To build or not to build?
Whole Foods has finished a pricey clean-up of a contaminated site along the Gowanus Canal, but the grocery chain still won’t commit to building its first location in Brooklyn there.
The popular store’s indecision has left many in the neighborhoods surrounding the Third Street and Third Avenue site anxiously awaiting an announcement — but Whole Foods still isn’t committed to building, even after having decontaminated the property.
“Whole Foods is now reviewing the possibilities for a future location at this site,” said a Whole Foods spokesman, Michael Sinatra. “While there is no timetable set, discussions are active and we remain hopeful to bring a store to this community in the near future.”
Two weeks ago, contractors working for Whole Foods finished excavating toxic soil and removing three underground oil tanks. The area was then capped with two feet of clean soil.

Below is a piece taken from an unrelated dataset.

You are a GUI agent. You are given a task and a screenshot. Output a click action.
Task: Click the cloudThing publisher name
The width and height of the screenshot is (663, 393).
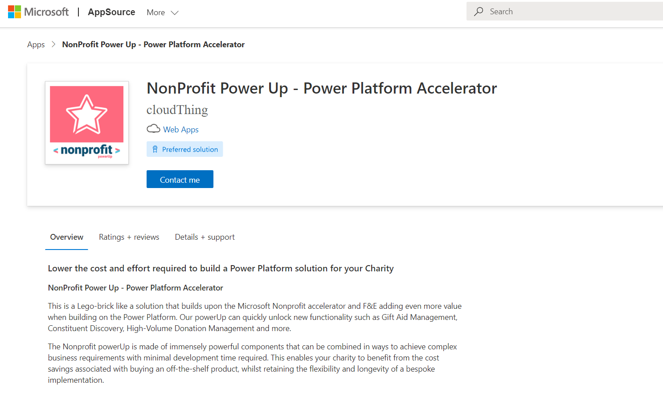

Initially, the state Department of Environmental Conservation had expected the clean-up to be done in conjunction with the construction of a grocery store, but Whole Foods backed out of the store even as it made good on the remediation.
Still, the contractor in charge of the clean-up, John Bogdanski, said that there were tax incentives for Whole Foods to build on the property.
“The [clean-up] tax credits pay over the course of 10 years,” Bogdanski told Community Board 6 when the clean-up began. “If the site is sold, those tax credits move with the land [to the new owner].”
The clean-up was carried out as part of a state program that encourages developers to voluntarily decontaminate toxic sites by doling out tax incentives.
This entire process began in 2005 when Whole Foods announced plans to build on the site, which suffered the toxic consequences of a lumberyard, an auto repair shop, and an oil company dating back to the late 1800s.